- _ИСТОЧНИК_:
━━━━
Мое еврейское местечко

По следам воспоминаний Исаака  Водоноса «Если забуду тебя, родное местечко...» Саратов, 1998

   По волнам памяти.
Когда едешь из районного центра Изяслав (Хмельницкая обл., Украина) в Белогорье (Ляховцы)  автобус делает остановку на базарной площади села Белогородка. Нынешним пассажирам это место ни о чем не говорит: село как село, быть может, чуток  крупнее  окружающих, славится своими базарами. Кто поверит, что на этом пятачке в течение нескольких столетий размещалось еврейское местечко в 500 теснящихся друг к другу домишек с населением более двух тысяч человек. ...Их вывезли нацисты и истребили всех. Наиболее сообразительные и бесстыжие  из местных мужиков разобрали их жилища и перевезли к себе за речку, заметно увеличив тем самым базарную площадь.
   Когда же здесь проезжает кто-то из  случайно уцелевших бывших жителей местечка, вид этой площади отдается в их сердцах неутихающей болью. Кому же еще оплакивать ужасную долю близких и друзей? В их памяти воскресают картины навсегда ушедшей жизни: радостные дни детства, волнующая  юность, нелегкая жизнь взрослых людей. Невольно пытаешься представить себе весь кошмар существования в гетто, бездну уничтожений, жуткую картину последнего пути к месту казни. Людей, переживших эту муку, почти уже не осталось, а их внукам и правнукам невозможно представить наглядно этот канувщий в Лету мир еврейского местечка.
━━━━
- _ИСХОДНЫЕ ДАННЫЕ_:
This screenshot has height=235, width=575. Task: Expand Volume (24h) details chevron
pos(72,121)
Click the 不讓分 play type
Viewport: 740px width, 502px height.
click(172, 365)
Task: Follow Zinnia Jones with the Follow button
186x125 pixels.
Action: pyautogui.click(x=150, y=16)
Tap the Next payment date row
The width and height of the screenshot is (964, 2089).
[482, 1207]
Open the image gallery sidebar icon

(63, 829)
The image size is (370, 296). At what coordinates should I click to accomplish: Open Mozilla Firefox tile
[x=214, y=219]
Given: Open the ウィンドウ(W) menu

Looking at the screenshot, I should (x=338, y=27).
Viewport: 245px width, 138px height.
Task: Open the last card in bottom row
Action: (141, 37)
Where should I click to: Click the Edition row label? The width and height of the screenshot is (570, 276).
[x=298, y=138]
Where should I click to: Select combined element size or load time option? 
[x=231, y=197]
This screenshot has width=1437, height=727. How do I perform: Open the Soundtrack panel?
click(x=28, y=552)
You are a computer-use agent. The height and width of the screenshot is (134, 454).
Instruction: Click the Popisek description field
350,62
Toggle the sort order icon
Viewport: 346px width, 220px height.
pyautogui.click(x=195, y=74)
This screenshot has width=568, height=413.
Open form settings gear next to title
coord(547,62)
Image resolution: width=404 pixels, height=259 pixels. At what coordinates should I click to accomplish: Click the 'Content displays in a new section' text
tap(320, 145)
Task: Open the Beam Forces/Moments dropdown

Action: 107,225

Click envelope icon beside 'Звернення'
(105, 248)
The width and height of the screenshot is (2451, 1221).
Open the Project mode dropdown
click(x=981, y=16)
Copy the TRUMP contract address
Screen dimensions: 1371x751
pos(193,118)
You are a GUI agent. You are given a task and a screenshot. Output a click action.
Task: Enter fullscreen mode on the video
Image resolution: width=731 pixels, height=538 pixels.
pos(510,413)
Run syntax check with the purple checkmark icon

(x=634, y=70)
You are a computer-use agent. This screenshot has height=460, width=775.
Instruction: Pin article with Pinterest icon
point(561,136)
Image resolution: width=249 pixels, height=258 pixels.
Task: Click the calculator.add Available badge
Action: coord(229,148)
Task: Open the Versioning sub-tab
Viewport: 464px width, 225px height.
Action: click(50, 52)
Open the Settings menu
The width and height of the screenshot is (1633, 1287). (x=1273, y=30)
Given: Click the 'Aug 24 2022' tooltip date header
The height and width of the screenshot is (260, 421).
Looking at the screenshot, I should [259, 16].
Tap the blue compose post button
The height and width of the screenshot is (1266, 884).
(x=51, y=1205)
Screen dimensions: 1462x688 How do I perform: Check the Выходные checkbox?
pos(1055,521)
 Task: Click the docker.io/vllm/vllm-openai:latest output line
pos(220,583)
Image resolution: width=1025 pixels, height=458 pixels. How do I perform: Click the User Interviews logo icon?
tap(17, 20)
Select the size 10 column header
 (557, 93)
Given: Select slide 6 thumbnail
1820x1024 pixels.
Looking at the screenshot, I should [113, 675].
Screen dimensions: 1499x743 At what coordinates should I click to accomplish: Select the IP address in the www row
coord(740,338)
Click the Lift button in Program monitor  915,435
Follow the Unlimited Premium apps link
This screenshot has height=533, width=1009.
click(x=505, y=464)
━━━━
- _ЗАДАНИЯ ДЛЯ ВЫПОЛНЕНИЯ_:
a - Сколько домишек насчитывало еврейское местечко на месте нынешней базарной площади села Белогородка, согласно тексту о местечке?
b - Выпишите из текста о местечке фрагмент, начиная со слов «По следам воспоминаний» и заканчивая словами «самым базарную площадь.».
Приведённые данные являются самостоятельным материалом.

- _ОТВЕТЫ_:
a - 500 домишек.

b -
По следам воспоминаний Исаака  Водоноса «Если забуду тебя, родное местечко...» Саратов, 1998

   По волнам памяти.
Когда едешь из районного центра Изяслав (Хмельницкая обл., Украина) в Белогорье (Ляховцы)  автобус делает остановку на базарной площади села Белогородка. Нынешним пассажирам это место ни о чем не говорит: село как село, быть может, чуток  крупнее  окружающих, славится своими базарами. Кто поверит, что на этом пятачке в течение нескольких столетий размещалось еврейское местечко в 500 теснящихся друг к другу домишек с населением более двух тысяч человек. ...Их вывезли нацисты и истребили всех. Наиболее сообразительные и бесстыжие  из местных мужиков разобрали их жилища и перевезли к себе за речку, заметно увеличив тем самым базарную площадь.